Но иногда случалось, что в подобной плотно замкнувшейся помещичьей мурье появлялся кляузник или просто наглый человек, который затевал судбища и при содействии сутяг-подьячих распространял кругом отраву. Под влиянием этой отравы мурья приходила в движение; всякий начинал отыскивать свое; возникали разбирательства и постепенно втягивали в себя всех соседей. Спор о клочке в несколько десятков квадратных сажен переходил в личную ссору, а наконец и в открытую вражду. Вражда обострялась, делалась неумолимою. Бывали случаи, что соседи-односельцы, все поголовно, не только не посещали друг друга, но избегали встреч на улице и даже в церкви устраивали взаимные скандалы. Разумеется, одолевал тот, кто был посильнее и помогутнее; слабым же и захудалым и судиться было не на что. Последние поневоле смирялись и, кругом обездоленные, являлись просить пощады. Тогда в мурье вновь восстановлялась тишь да гладь да божья благодать.

Помещики, владевшие особняками, конечно, были избавлены от сутолоки, составляющей неизбежную принадлежность слишком близкого соседства, но зато они жили скучнее. В люди ездили редко, охотой занимались только осенью, а хозяйство представляло слишком слабый ресурс, чтобы наполнить жизнь. Страстные хозяева встречались в виде исключения; большинство довольствовалось заведенными порядками, которые обеспечивали насущный кусок и давали достаточно досуга, чтобы иметь право называться барином или барыней. Не мешает заметить при этом, что помещики, которые хоть сколько-нибудь возвышались над материальным уровнем мелкоты, смотрели свысока на своих захудалых собратий и вообще чересчур легко заражались чванством.

Помещичьи усадьбы были крайне невзрачны. Задумавши строиться, ставили продолговатый сруб вроде казарм, разделяли его внутри перегородками на каморки, проконопачивали стены мхом, покрывали тесовой крышей и в этом неприхотливом помещении ютились, как могли. Под влиянием атмосферических изменений сруб рассыхался и темнел, крыша пропускала течь.
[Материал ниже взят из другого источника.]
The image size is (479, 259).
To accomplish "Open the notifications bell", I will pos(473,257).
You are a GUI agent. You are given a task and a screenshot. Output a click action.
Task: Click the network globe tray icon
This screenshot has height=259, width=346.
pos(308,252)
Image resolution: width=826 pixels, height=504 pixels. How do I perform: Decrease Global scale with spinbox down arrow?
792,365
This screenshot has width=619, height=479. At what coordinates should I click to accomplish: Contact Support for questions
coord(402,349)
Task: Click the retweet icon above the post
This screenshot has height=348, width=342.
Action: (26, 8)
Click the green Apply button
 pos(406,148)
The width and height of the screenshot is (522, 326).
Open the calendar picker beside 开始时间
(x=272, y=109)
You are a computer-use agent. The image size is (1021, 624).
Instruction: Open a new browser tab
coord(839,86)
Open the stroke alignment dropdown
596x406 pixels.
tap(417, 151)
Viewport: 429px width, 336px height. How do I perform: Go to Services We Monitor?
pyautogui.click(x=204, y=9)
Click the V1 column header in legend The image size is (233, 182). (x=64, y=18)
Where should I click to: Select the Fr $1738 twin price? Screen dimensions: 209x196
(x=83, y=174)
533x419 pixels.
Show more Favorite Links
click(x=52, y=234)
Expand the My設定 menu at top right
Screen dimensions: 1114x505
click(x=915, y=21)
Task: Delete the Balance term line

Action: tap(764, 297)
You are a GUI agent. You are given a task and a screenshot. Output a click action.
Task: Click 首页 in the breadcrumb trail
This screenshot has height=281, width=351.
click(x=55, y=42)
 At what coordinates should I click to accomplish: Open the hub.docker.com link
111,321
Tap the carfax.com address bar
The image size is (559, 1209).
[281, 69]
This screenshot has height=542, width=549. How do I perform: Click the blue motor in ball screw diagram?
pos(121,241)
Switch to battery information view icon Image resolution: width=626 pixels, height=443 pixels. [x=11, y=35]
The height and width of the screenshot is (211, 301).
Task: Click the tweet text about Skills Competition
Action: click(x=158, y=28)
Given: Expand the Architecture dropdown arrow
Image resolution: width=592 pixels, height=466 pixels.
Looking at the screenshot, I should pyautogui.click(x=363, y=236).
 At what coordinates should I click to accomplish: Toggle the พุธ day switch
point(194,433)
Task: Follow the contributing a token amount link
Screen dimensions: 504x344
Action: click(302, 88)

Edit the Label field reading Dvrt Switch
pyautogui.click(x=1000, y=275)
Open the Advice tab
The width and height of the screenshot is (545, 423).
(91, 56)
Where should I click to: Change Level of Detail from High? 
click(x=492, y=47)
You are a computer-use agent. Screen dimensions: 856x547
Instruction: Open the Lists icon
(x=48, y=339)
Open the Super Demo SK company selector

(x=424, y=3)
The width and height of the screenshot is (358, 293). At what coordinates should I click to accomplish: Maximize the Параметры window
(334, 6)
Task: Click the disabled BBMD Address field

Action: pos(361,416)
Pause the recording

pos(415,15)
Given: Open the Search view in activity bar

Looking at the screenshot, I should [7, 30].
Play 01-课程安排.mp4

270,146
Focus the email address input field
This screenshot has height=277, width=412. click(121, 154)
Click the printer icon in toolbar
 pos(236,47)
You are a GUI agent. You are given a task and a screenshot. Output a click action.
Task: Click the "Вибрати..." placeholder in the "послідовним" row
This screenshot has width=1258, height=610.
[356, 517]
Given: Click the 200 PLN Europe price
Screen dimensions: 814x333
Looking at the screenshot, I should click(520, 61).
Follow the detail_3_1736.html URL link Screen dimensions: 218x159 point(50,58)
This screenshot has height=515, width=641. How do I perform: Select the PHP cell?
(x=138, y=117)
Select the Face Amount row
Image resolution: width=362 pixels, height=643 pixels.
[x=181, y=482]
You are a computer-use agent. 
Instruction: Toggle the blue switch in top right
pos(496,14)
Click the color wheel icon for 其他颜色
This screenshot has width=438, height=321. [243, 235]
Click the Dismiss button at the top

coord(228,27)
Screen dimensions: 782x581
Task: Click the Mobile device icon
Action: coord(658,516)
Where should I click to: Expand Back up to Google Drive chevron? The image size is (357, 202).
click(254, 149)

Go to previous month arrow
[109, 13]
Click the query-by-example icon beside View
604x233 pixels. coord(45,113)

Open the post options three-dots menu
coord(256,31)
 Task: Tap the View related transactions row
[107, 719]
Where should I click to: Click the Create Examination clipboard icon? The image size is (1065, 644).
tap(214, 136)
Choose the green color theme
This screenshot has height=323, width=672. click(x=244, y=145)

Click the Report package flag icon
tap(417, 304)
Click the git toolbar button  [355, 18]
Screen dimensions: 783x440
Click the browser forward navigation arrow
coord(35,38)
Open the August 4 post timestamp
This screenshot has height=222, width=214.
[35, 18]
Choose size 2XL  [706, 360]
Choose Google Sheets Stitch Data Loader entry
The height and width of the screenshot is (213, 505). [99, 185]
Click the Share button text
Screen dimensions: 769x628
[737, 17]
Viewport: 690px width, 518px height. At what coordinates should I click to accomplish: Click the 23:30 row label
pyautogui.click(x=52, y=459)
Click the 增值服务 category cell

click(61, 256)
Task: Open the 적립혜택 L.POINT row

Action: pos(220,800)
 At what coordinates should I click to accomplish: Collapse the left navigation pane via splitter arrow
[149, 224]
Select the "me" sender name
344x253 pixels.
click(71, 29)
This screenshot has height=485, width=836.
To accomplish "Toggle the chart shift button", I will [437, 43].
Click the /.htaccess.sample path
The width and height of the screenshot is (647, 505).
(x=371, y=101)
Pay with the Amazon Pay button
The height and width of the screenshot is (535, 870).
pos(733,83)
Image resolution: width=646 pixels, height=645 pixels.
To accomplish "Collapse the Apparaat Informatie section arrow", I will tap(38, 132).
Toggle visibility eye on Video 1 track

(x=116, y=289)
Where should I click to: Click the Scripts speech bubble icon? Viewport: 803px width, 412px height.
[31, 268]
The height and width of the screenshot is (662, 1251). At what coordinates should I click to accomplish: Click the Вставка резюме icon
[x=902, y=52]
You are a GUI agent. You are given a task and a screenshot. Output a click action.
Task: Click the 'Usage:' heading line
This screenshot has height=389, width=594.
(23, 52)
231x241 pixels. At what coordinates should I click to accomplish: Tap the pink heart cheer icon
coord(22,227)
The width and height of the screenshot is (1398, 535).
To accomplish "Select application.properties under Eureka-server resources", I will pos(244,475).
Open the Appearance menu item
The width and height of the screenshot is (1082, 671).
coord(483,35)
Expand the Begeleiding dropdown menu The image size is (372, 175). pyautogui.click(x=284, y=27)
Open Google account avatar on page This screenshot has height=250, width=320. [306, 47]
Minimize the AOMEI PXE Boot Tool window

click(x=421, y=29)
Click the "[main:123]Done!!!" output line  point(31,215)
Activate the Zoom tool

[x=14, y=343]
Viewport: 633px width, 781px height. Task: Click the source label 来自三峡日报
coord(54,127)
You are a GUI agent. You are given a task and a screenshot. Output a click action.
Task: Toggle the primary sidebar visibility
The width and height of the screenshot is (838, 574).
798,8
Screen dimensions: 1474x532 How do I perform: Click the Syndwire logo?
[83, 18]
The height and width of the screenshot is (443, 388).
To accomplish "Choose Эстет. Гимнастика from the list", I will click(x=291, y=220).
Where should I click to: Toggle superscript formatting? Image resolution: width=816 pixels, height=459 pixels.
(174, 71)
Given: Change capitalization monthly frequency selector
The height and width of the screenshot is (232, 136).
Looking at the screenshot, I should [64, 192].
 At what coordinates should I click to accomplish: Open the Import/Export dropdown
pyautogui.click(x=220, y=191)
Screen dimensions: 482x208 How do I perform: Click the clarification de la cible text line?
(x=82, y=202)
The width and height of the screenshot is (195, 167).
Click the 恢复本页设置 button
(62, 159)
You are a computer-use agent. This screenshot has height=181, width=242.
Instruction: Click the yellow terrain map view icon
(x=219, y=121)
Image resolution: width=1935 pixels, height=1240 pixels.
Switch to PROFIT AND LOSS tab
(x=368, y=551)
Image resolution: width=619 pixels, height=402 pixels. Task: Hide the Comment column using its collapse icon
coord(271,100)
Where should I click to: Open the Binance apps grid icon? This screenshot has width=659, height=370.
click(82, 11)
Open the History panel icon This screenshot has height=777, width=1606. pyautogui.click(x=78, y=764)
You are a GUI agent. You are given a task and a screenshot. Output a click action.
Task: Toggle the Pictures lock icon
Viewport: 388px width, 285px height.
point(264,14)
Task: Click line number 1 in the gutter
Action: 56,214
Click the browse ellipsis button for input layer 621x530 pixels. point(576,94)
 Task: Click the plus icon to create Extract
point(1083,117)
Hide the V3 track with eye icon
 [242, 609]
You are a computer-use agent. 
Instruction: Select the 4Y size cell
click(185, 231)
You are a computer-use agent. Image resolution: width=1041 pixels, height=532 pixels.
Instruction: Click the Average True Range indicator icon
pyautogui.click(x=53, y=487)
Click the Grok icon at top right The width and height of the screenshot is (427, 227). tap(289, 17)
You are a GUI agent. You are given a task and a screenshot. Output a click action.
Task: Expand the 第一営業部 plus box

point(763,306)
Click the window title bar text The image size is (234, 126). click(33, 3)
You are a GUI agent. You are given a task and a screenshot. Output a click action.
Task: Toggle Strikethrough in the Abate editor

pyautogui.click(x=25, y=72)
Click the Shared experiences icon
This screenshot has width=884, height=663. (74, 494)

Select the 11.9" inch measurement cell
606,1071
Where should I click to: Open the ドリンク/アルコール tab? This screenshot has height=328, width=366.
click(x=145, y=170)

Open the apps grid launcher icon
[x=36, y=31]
В окна дуло; сырость проникала беспрепятственно всюду; полы ходили ходуном, потолки покрывались пятнами, и дом, за отсутствием ремонта, врастал в землю и ветшал. На зиму стены окутывали соломой, которую прикрепляли жердями; но это плохо защищало от холода, так что зимой приходилось топить и утром и на ночь. Само собой разумеется, что у помещиков побогаче дома строились обширнее и прочнее, но общий тип построек был одинаков.

вернуться

38

Я не говорю о немногих владельцах более или менее значительных оброчных имений, которые имели усадьбы в других губерниях, а в нашей стороне даже наездом не показывались. (Прим. М. Е. Салтыкова-Щедрина.)